Problem statement
Return verbatim the lines of the listing from the line containing "Identify the location" through the end of the listing, both ends included. Leave the pictures out of your answer.

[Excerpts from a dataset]

= = = = = = =

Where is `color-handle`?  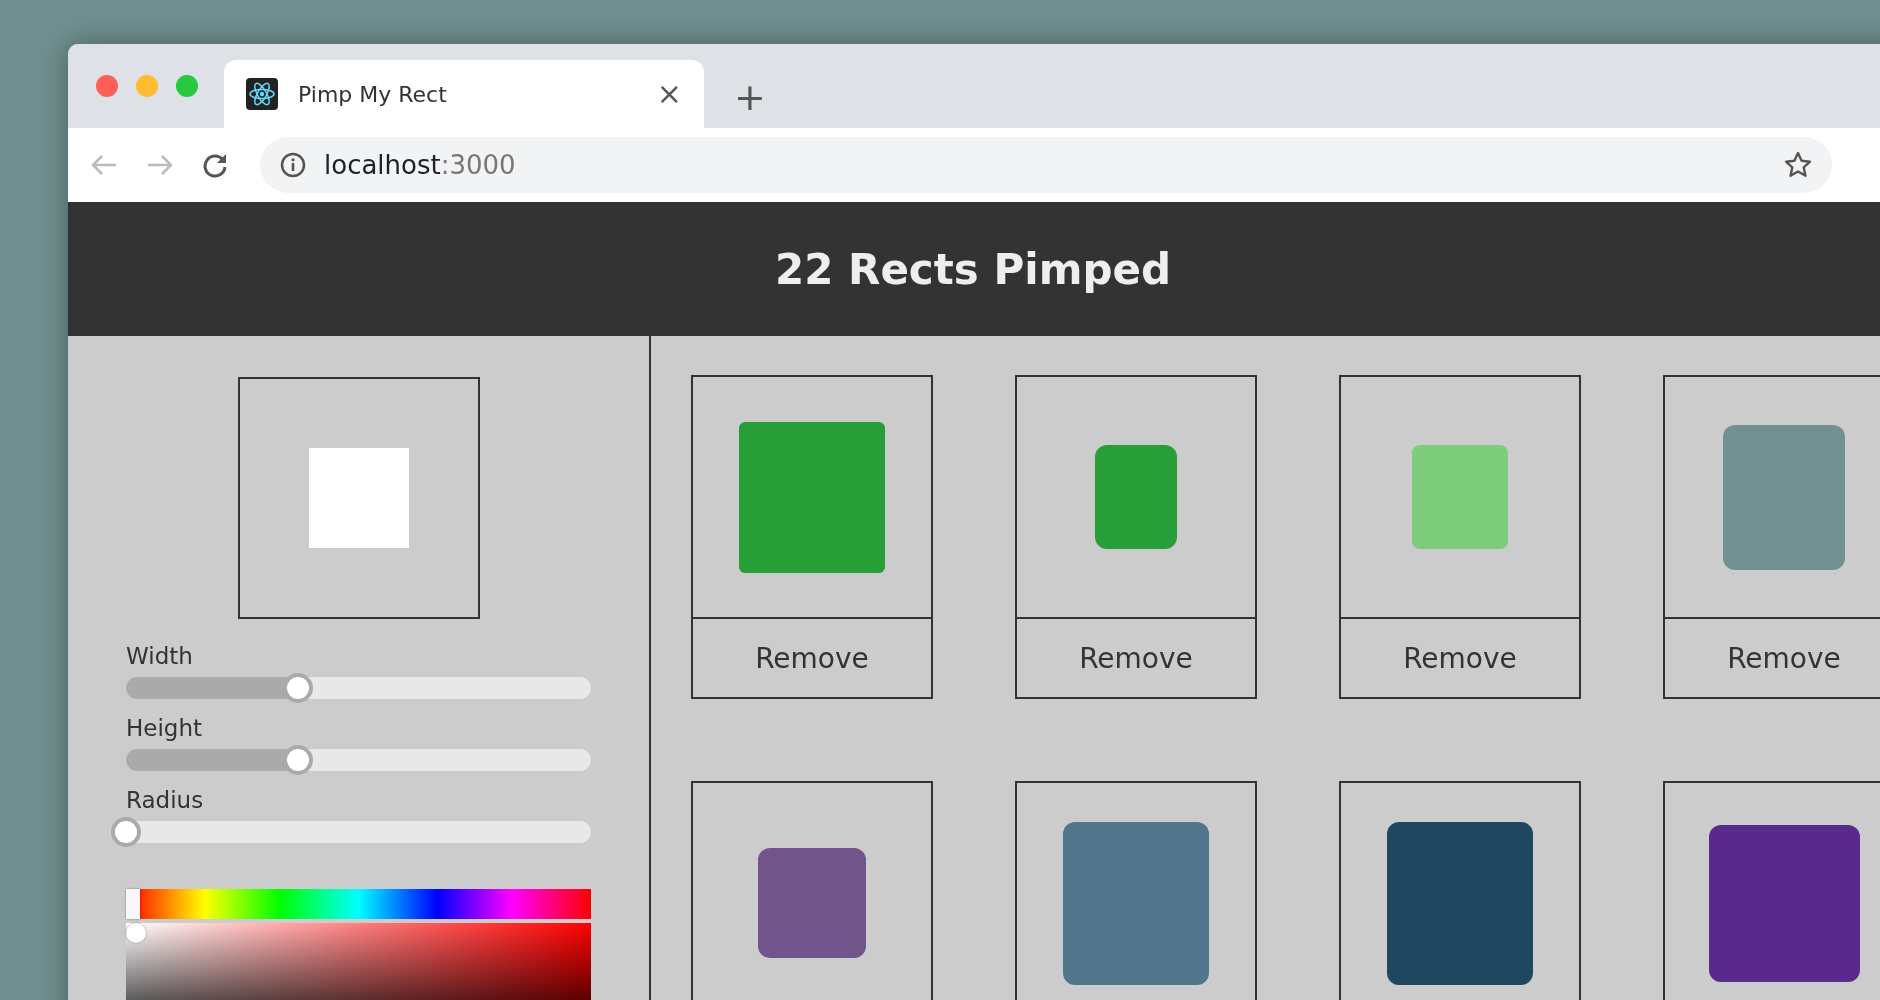 color-handle is located at coordinates (136, 933).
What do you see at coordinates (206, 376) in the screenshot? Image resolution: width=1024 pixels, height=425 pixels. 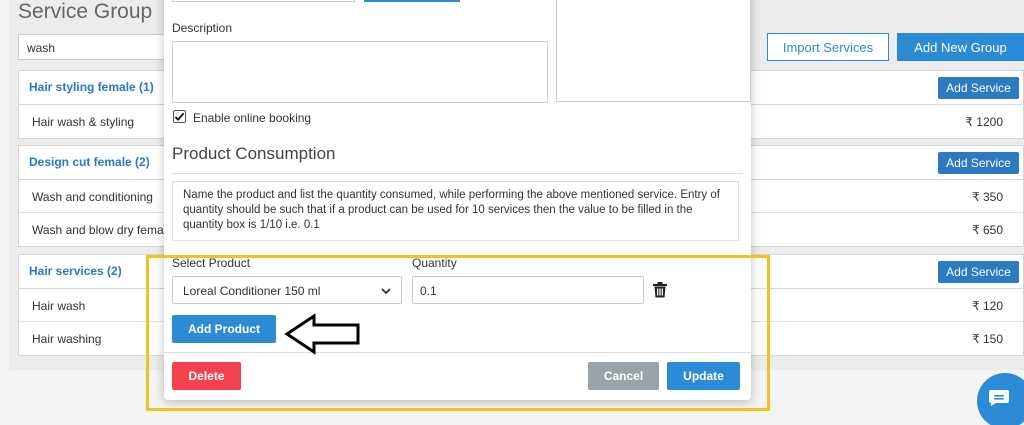 I see `delete-button: Delete` at bounding box center [206, 376].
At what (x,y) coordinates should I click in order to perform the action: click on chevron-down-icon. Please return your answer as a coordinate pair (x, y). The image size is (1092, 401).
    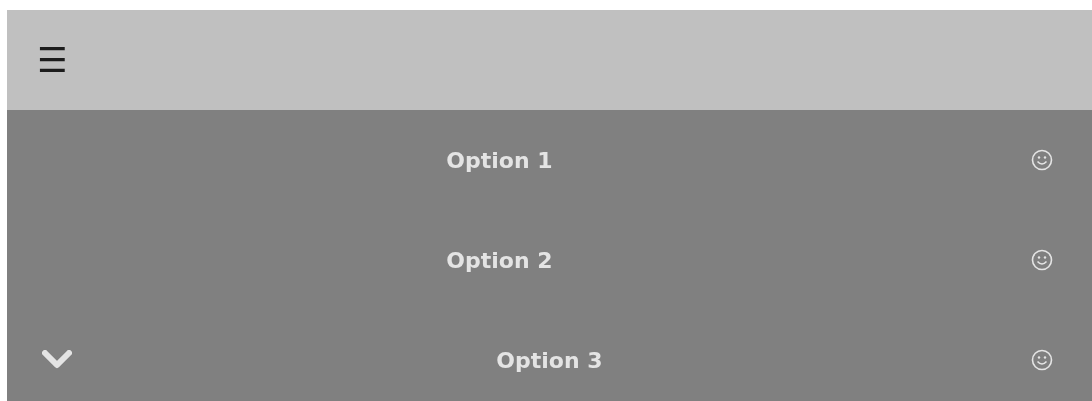
    Looking at the image, I should click on (57, 360).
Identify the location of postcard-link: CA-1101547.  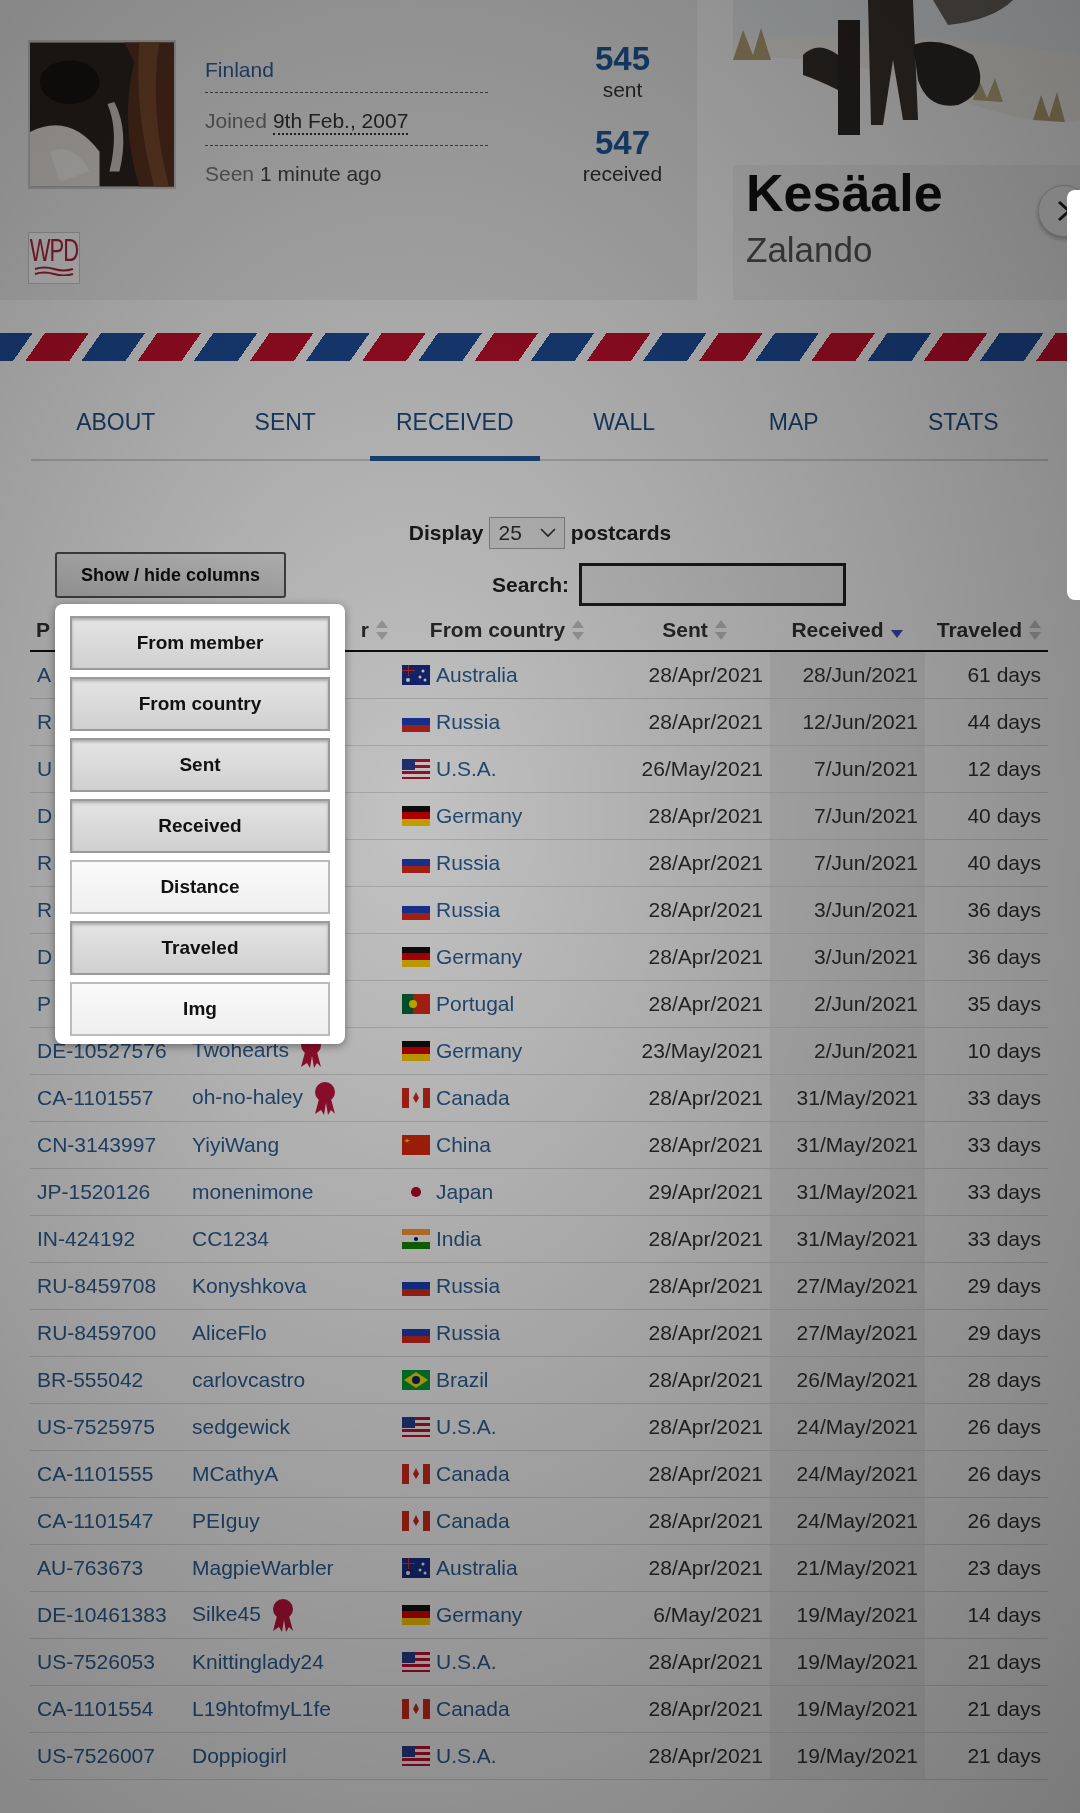
(96, 1520).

= = = = = = =

Problem solution
Identify the location of postcard-link: CA-1101547.  
(96, 1520).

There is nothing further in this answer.